Work order A | According to the Virtual Interactive Presence article, which company exclusively licensed the technology from the UAB Research Foundation?
Work order B | Translate this sentence from the Virtual Interactive Presence article into French: "This past summer, Birmingham-based technology company VIPAAR LLC, exclusively licensed the technology from the UAB Research Foundation to develop and commercialize it."
Work order C | Reproduce word for word the part of the Virtual Interactive Presence article starting at "Pursuing his goal, Guthrie" and ending at "the best direction.".

Selected extract |
....................

Frustrated when performing a task for the first time, we might wish that we could beam an expert pair of hands into the room to guide us through the often tedious process of furniture assembly or do-it-yourself home repair. Now it might not be long before that wishful thinking becomes a reality.The Virtual Interactive Presence, a software technology developed at the University of Alabama at Birmingham, uses techniques from areas of virtual and augmented reality to combine local and distant video elements. Aimed initially at professional training scenarios, the technology lays one video image of a pair of hands in one location over another pair of hands in a different location while both people see the same image.
For instance, a surgeon's hands in Birmingham could virtually guide a trainee's scalpel in Bermuda through a new procedure, or a master technician in an Alabama automobile plant could pinpoint the problem in a diesel engine for a trainee in another state.
Virtual Interactive Presence is the brainchild of UAB neurosurgeon Barton Guthrie, M.D., who was motivated to develop the software, at least in part, by the need for more trained surgeons when the downturned economy stretches budgets.
"Facing increasing economic and resource pressures, we are looking for a new way to export our medical expertise from UAB and share our experts' knowledge as a leading center of excellence with other medical professionals worldwide," says Guthrie, a professor in the UAB School of Medicine Division of Neurosurgery.
Pursuing his goal, Guthrie enlisted the help of software engineering experts from the Enabling Technology Laboratory in UAB's School of Engineering Department of Mechanical Engineering. For three years the UAB team, with the support of a grant from the U.S Department of Energy, worked to develop the first-of-its-kind software.
In a virtual-presence session, both the expert and the person at the remote site use monitors or visual displays to work in a "shared environment." In the case of surgeons working through a procedure together, both sets of the participants' hands appear in the display, giving the expert the ability to literally point the local physician in the best direction.
"Much of what is needed for a connection - Internet access, monitors and Web cameras - will be present and available at wherever it's needed," Guthrie says. "What the virtual technology provides is a way to bring it all together to allow the remote presence of an expert when and where needed."
"We have designed a technology that is useful across industries and disciplines," says Alan Shih, Ph.D., a UAB research professor of mechanical engineering. "The Virtual Interactive Presence gives operators a chance to virtually access needed experts in real-time so that medical professionals can have assistance in performing life-saving procedures, soldiers can be safer dismantling bombs in a war zone or mechanics can more quickly repair airplane systems when time is crucial."
Now the Virtual Interactive Presence is ready for its public debut. This past summer, Birmingham-based technology company VIPAAR LLC, exclusively licensed the technology from the UAB Research Foundation to develop and commercialize it.

....................

Given information |
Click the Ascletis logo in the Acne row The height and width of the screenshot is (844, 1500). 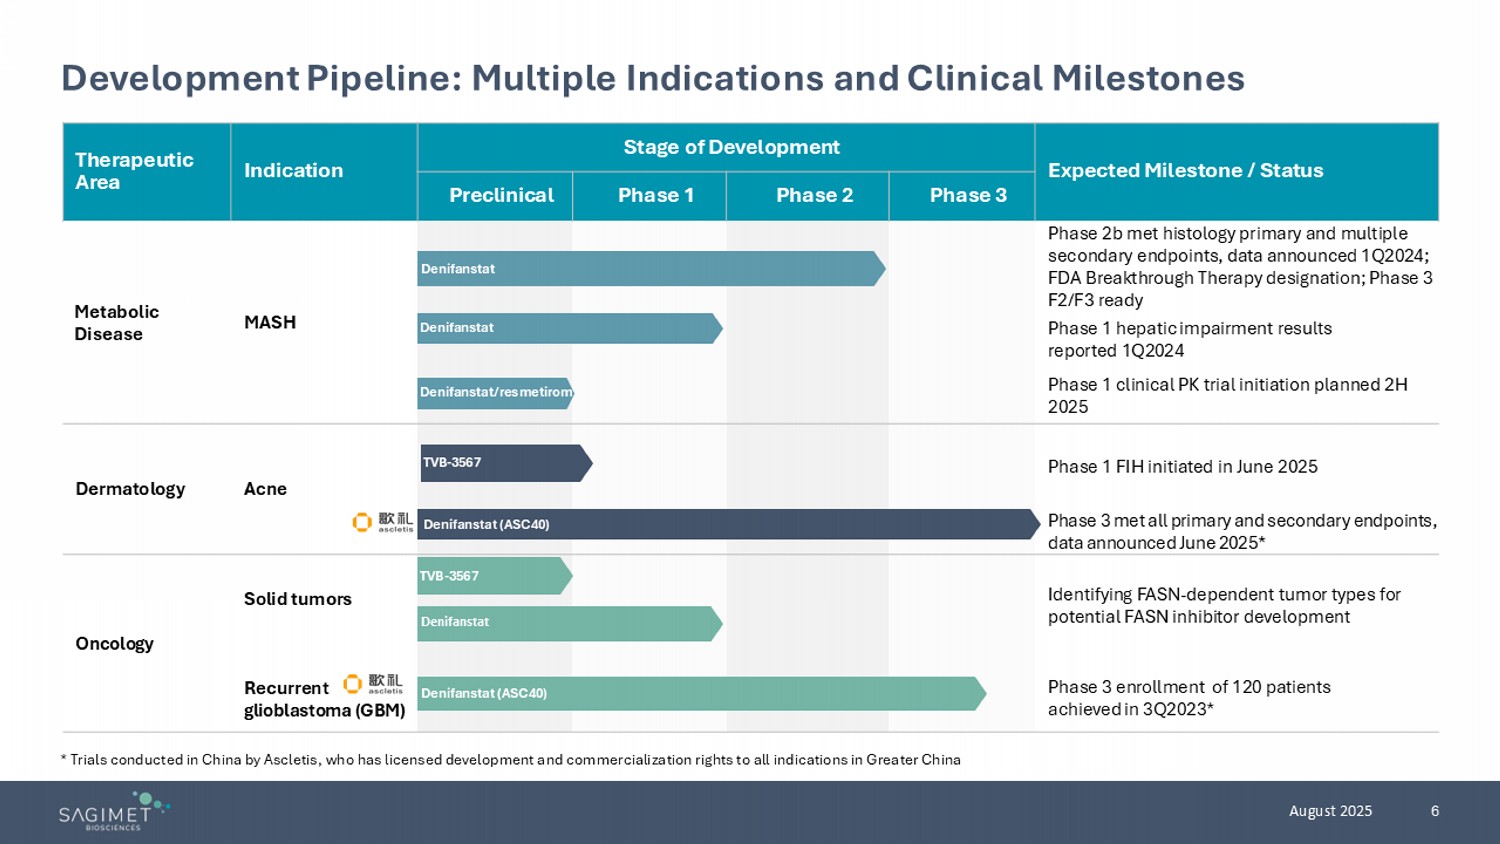pyautogui.click(x=383, y=522)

....................

Exercise output A | VIPAAR LLC, a Birmingham-based technology company.

Exercise output B | L'été dernier, VIPAAR LLC, une entreprise technologique basée à Birmingham, a obtenu une licence exclusive de la technologie auprès de la UAB Research Foundation afin de la développer et de la commercialiser.

Exercise output C |
Pursuing his goal, Guthrie enlisted the help of software engineering experts from the Enabling Technology Laboratory in UAB's School of Engineering Department of Mechanical Engineering. For three years the UAB team, with the support of a grant from the U.S Department of Energy, worked to develop the first-of-its-kind software.
In a virtual-presence session, both the expert and the person at the remote site use monitors or visual displays to work in a "shared environment." In the case of surgeons working through a procedure together, both sets of the participants' hands appear in the display, giving the expert the ability to literally point the local physician in the best direction.